Yet it’s not all advantage Mercedes. The Swift has a storage pocket on the back of the front passenger seat where the A45 has none, it has clever false floor in its boot, and offers a USB and a 12v up front (the A45 has two USBs in its centre console). But after that, I’m struggling to think of Swift advantages.

The fact is that the Swift is pretty well comprehensively beaten on the practicality front because of all those little features it doesn’t have as a function of its price. You may expect that given the cost difference, but it’s certainly not always the case for any two given cars.

As a side note – sportscars derived from mass-appeal hatchbacks are often safer and more practical than those sportscars built on a dedicated platform.

So much for the boring facts of life. Now for the fun, and let’s look at the round-town, suburban, city drive first.
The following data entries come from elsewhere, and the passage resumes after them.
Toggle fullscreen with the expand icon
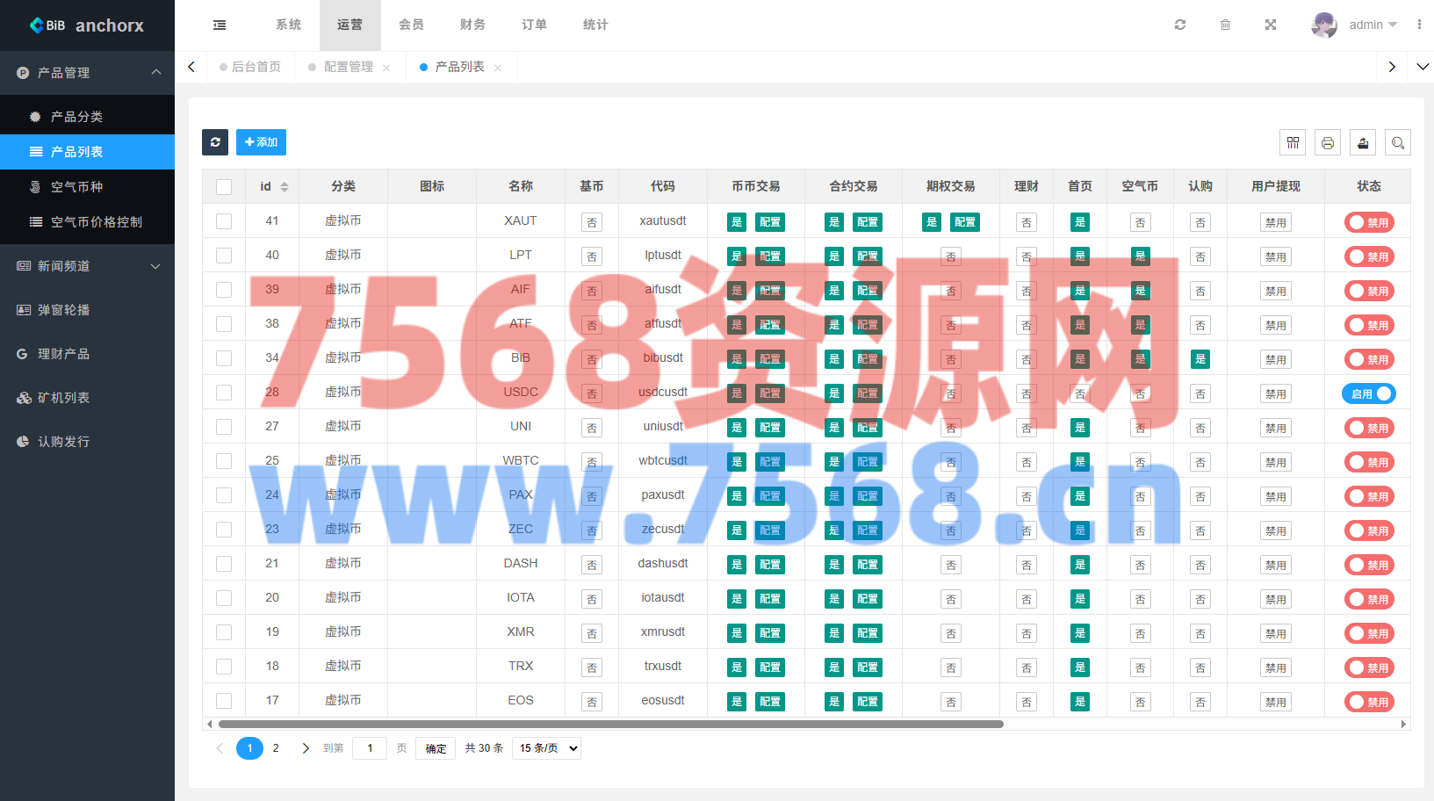1271,25
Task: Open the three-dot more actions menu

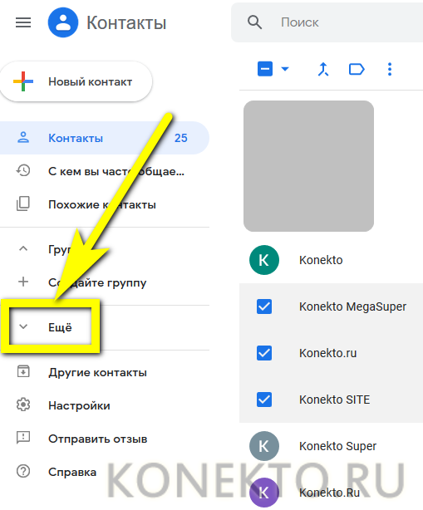Action: (390, 69)
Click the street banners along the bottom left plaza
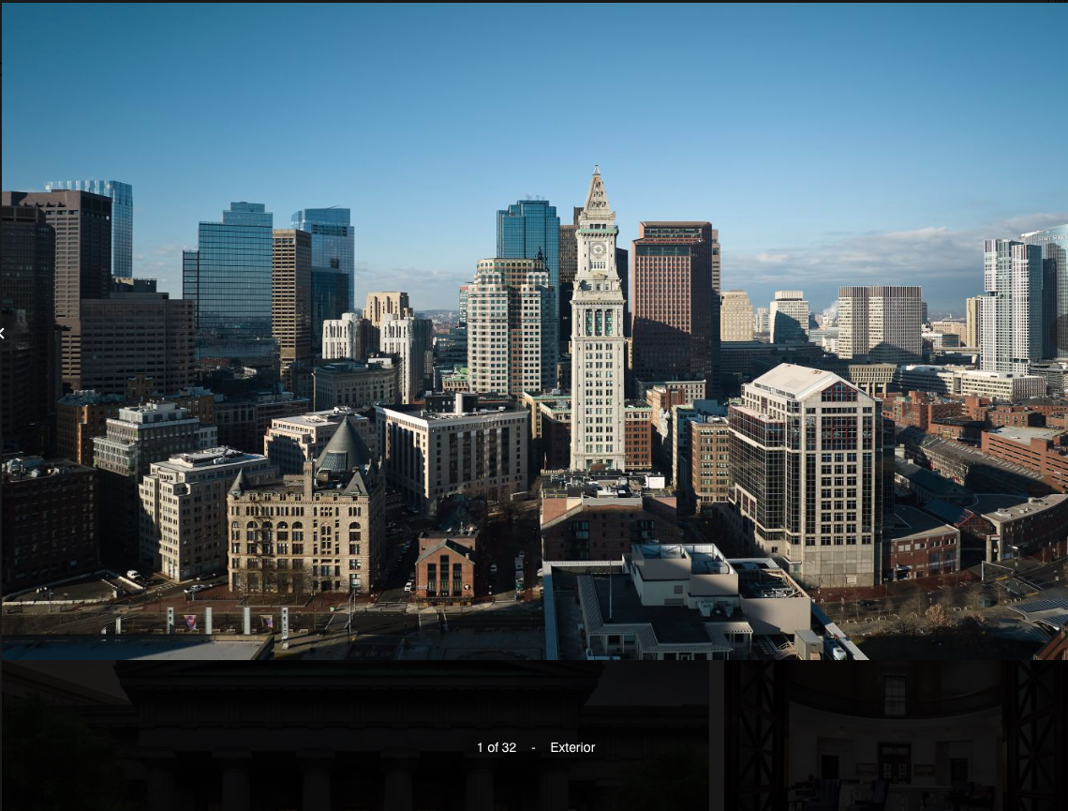This screenshot has height=811, width=1068. click(x=225, y=622)
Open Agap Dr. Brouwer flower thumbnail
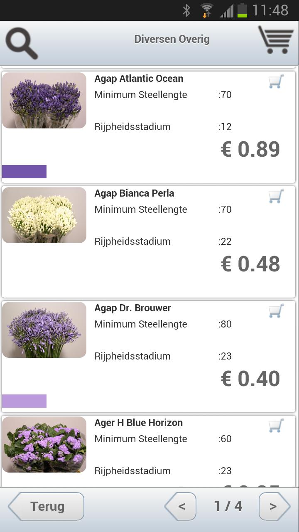The image size is (299, 532). tap(44, 330)
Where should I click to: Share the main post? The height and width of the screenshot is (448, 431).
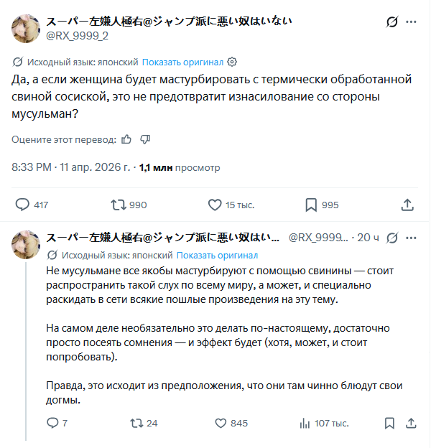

Mercedes-Benz AMG A45 vs Suzuki Swift Sport: driving fun

The AMG is rather bored by the mundane chore of trundling to the shops. It can’t use its power, its traction capabilities are never called upon and it’s rather like cycling down your McMansion driveway to get the post, albeit on a very stylish bicycle. This is to take nothing away from the A45’s abilities – it’s easy, smooth and comfortable – but its not much fun around town even if the exhaust is just noisy enough keep you interested but not loud enough to intrude.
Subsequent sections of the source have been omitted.